The two-story, A-frame house is constructed from woven bamboo. Carved around its wooden door frame are erotic figures and the words “Be Mysterious” and “Be in Love.” The name of the house is carved above its entrance: Maison de Jouir. House of Pleasure, Sexual Pleasure.

A dozen wide steps lead up to the second level, the one big room where Paul Gauguin (locally known as Koke) lived and painted. A large window looks out over an open well; Gauguin kept a bamboo rod with a fishing line nearby, to raise and lower cups of cold water from the well to add to his absinthe. Gone are the pornographic photos he kept on the walls, and his collection of walking sticks with carved phallic heads. It was here he gave grand fetes, fed by cases of wine and bonbons bought from passing cargo boats.

Gauguin is buried on a hillside above the house, in a small field that looks over the ocean. It is a scene depicted in some of his last paintings. To his headstone is chained a copy of one of his carved statues, called Oviri, or Savage. He was not popular here when he died; in fact he was readying to serve a three-month sentence for libeling a local policeman.

Hiva Oa was Gauguin’s last gasp and things did not go well for him here. Never one to win friends easily, during the years he lived here he openly mocked the Catholic missionaries in a remote French colony governed by the church. He died in his House of Pleasure with a bad heart, failing eyes, morphine-addicted, leprous and syphilitic and soon to become one of the world’s greatest and best-known artists. To his ultimate chagrin, the fame part came mostly posthumously.

Two days later, thanks to the modern convenience of small aircraft, I found myself hiking remote trails on Nuka Hiva. Each morning I set out from the center of the main town of Taiohae, having asked directions from various locals the night before. I found it difficult to find a consensus when it came to simple questions like, “How far is it?” For example, the morning I decided to follow a trail to the far side of the island and a small community at Taipivai, I was told it would take all day to reach the white sand beaches at Controller Bay. It takes about four hours.

Outfitters and the government on Nuka Hiva have committed to cutting a trail system across the island in recent years, in part due to the economic kick in the pants the “Survivor” show brought to the island. The trails exist thanks to decades of wild pig, horse and hunter’s traffic; the idea — fomented by a local tour company called Marquises Rando — is to expand them into more accessible walkways without using much modern technology. Why introduce cement and steel when acacia or coconut tree trunks tied together work just as well as bridges, and volcanic rocks are perfect for bordering footpaths? The idea is to open up the mountains to visitors, creating options from six-hour round-trip walks to two-day treks with camps in between.

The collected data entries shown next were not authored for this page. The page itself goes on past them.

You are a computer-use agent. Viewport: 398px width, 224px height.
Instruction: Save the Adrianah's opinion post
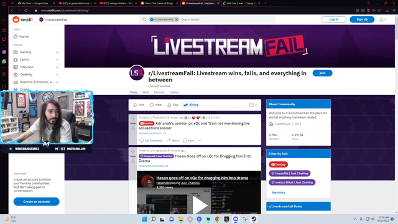(188, 141)
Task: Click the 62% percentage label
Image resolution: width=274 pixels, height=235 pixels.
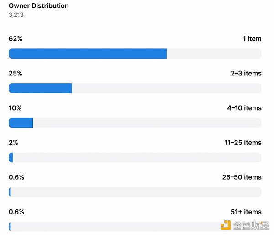Action: tap(16, 39)
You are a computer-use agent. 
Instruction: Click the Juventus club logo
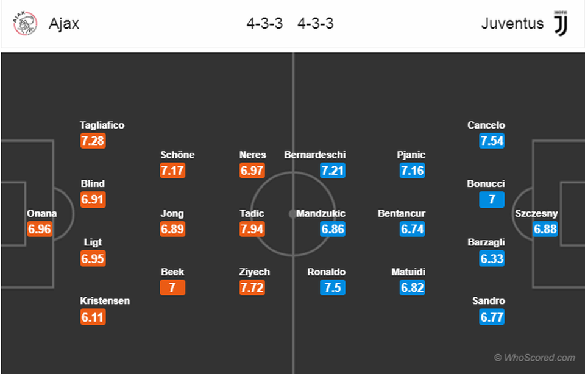tap(561, 23)
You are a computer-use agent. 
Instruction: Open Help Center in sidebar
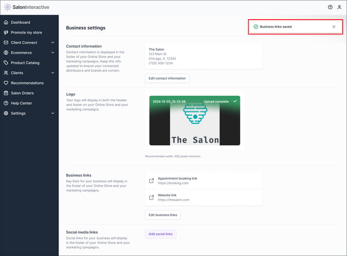point(21,103)
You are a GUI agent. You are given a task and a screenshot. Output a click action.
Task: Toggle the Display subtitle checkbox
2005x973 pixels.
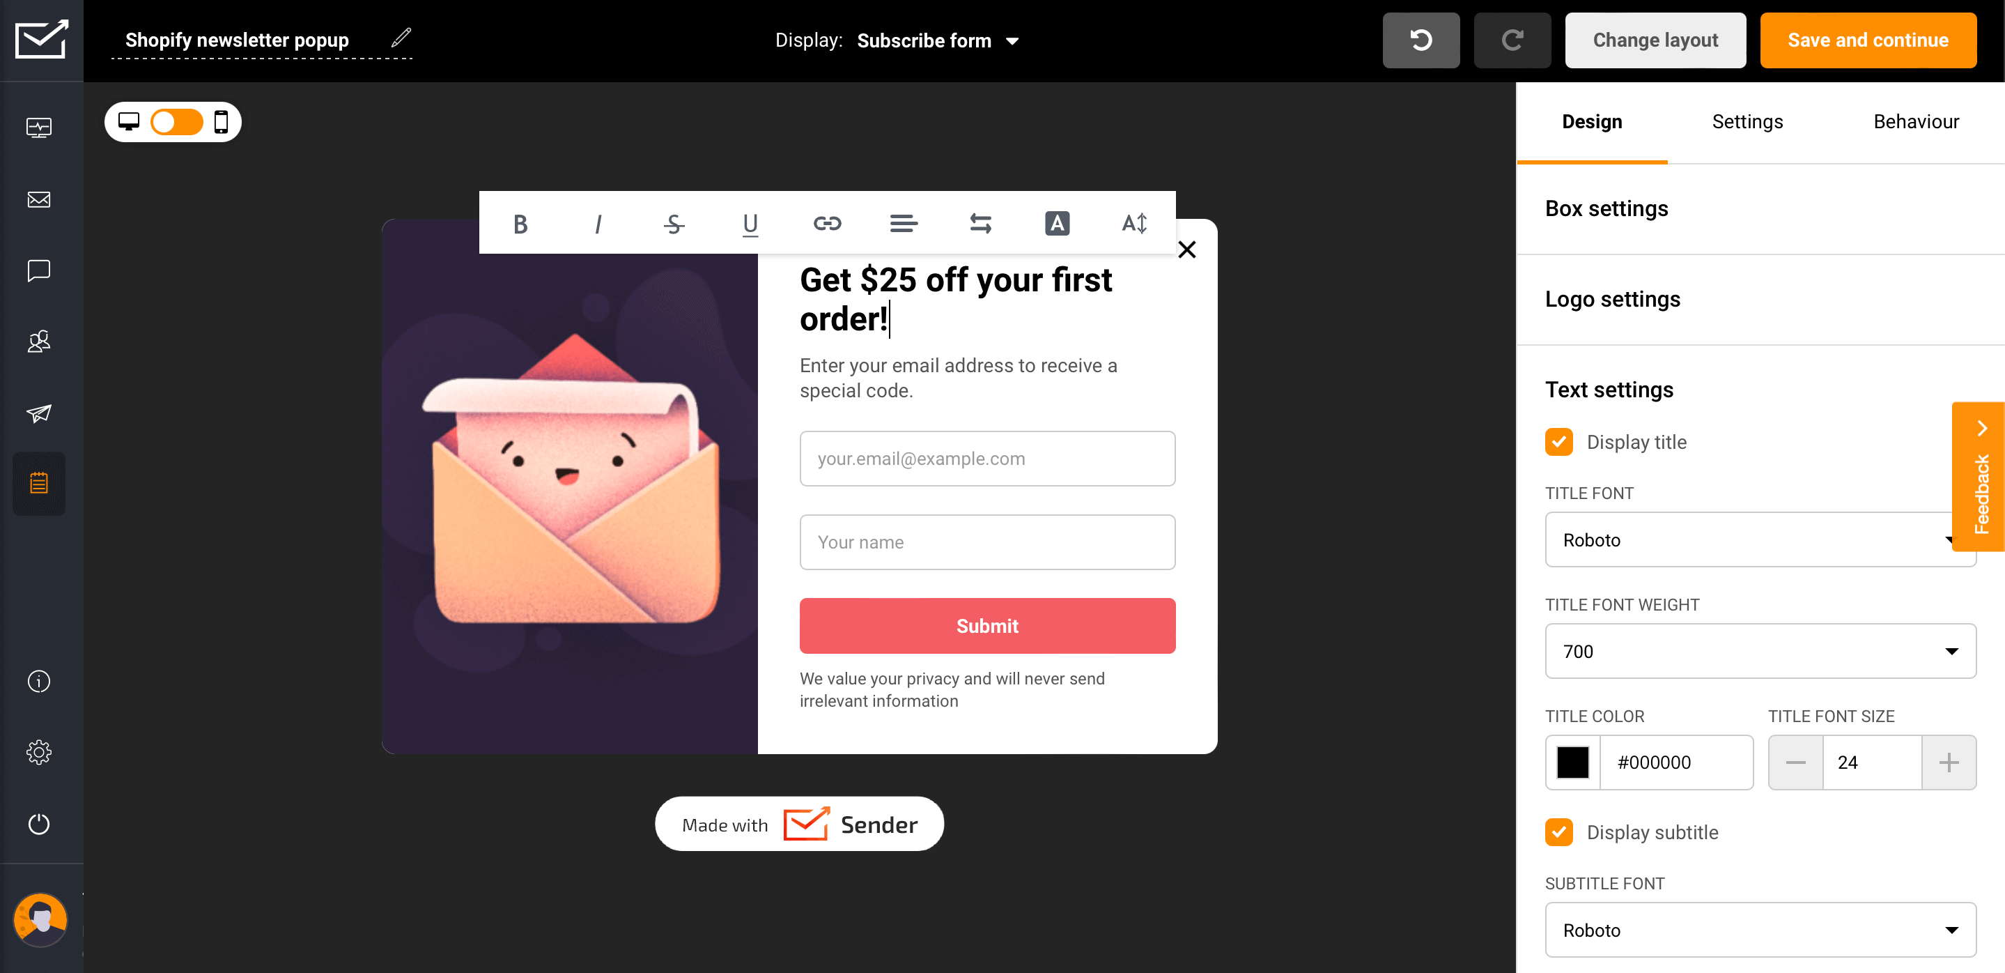(x=1561, y=832)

The diversity of walks is incredible. One morning I hire a small boat to carry me to a trailhead that leads to the Ahuii waterfall, which plunges 1,100 feet from high in the dense jungle. It’s a two-hour walk that involves a couple of thigh-high river crossings and ends with a swim in the eel-laden pool beneath the falls, and passes a handful of crumbling, thousand-year-old stone platforms along the way. On the opposite side of the island, just up from the beach is the Hikokua tohua where a dozen tikis watch over a grass-covered field once used for games and human sacrifices. Near the beach the biggest modern-day landmark is a sizable beige church and a restaurant big enough to feed the one hundred-plus passengers who arrive by cruise boat every few weeks for a lobster feast.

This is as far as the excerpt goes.